═══ Supplied material ═══

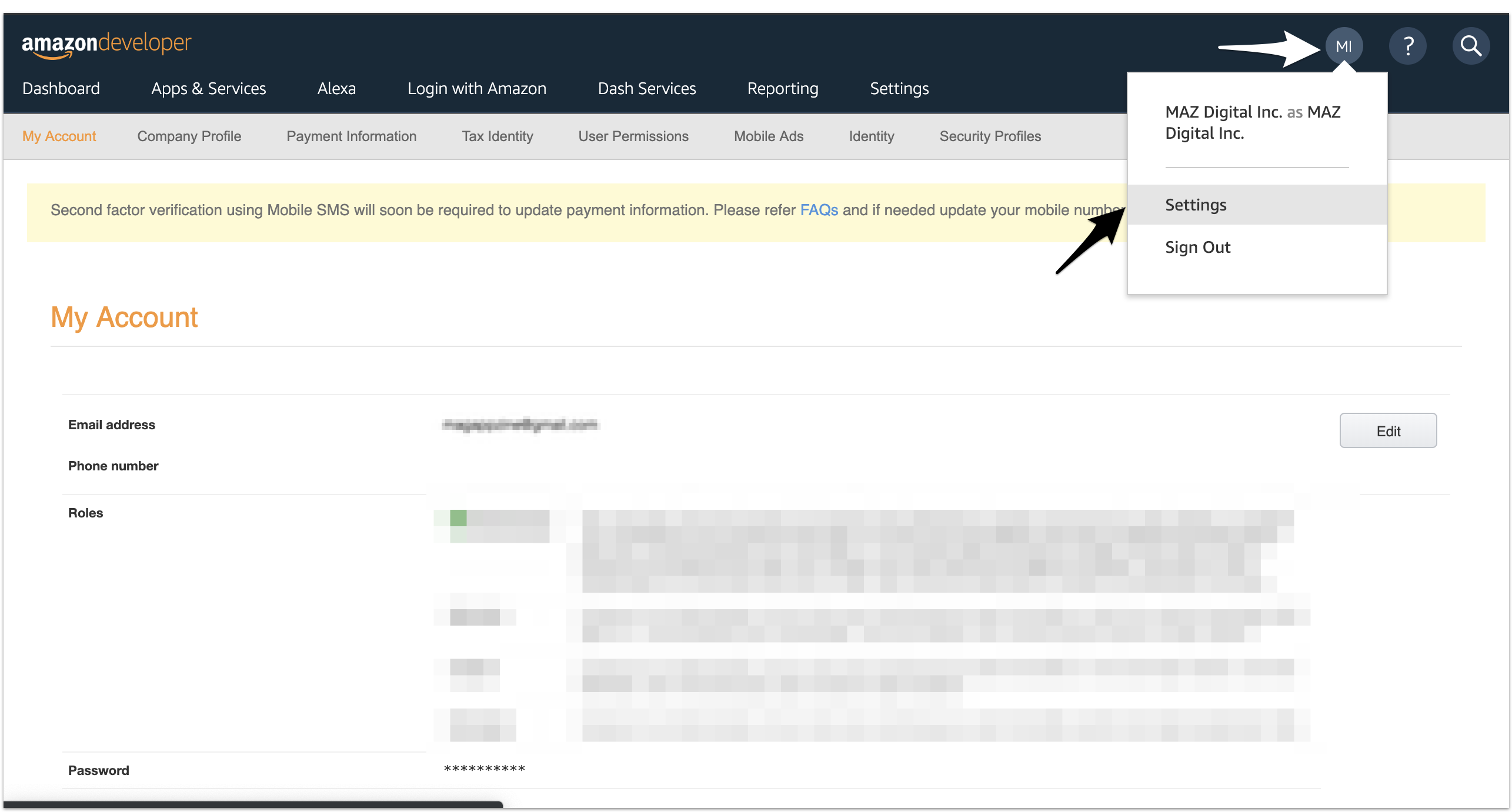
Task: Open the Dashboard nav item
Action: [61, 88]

═══
═══ Supplied material ═══

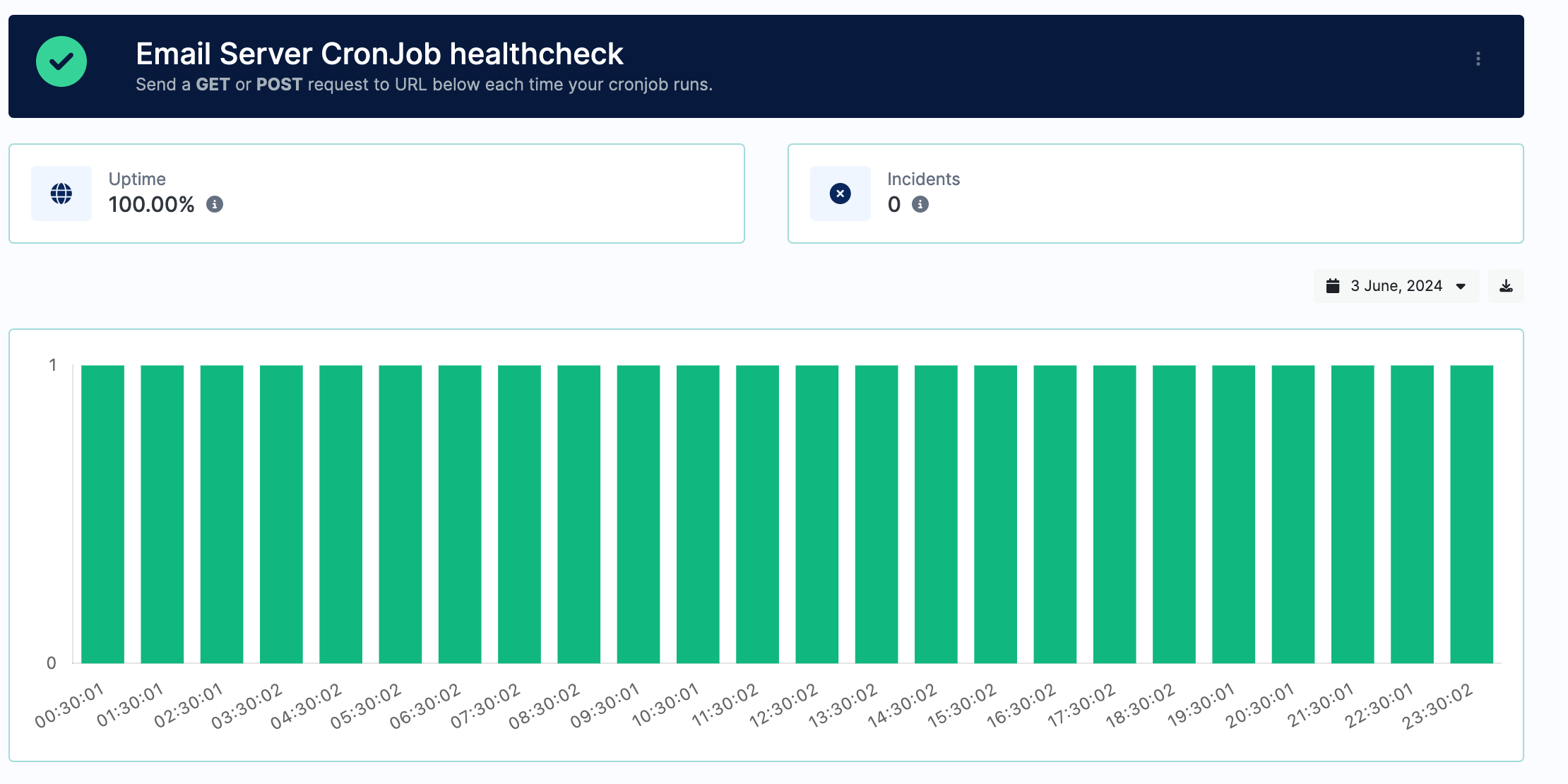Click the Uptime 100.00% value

═══
═══ Supplied material ═══

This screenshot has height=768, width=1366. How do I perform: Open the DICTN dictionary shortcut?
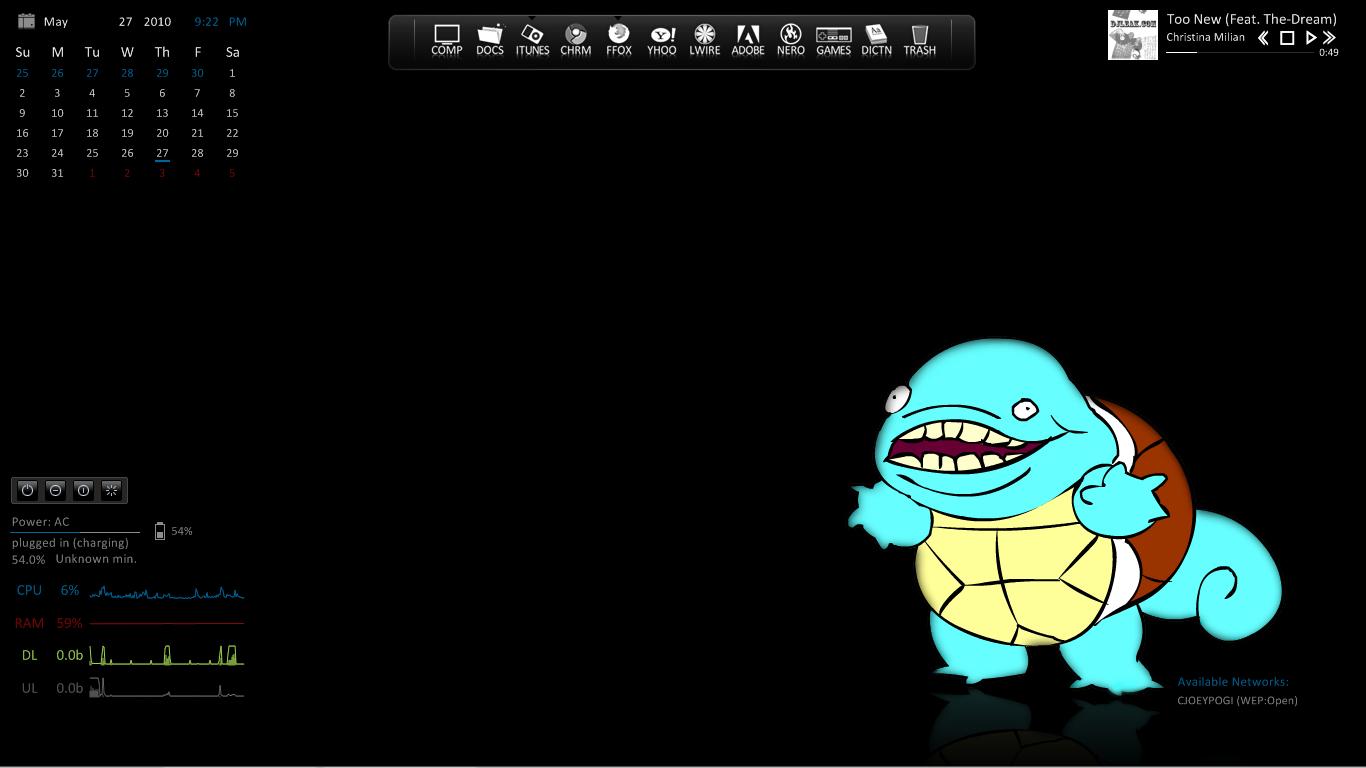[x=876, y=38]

═══

__Work to be completed__: In the material, switch "dictionary" to "glossary" in everything from "This screenshot has" down to "[x=876, y=38]". Give back only those lines with nothing else changed, and leave the pictures out.

__Response to this exercise__:
This screenshot has height=768, width=1366. How do I perform: Open the DICTN glossary shortcut?
[x=876, y=38]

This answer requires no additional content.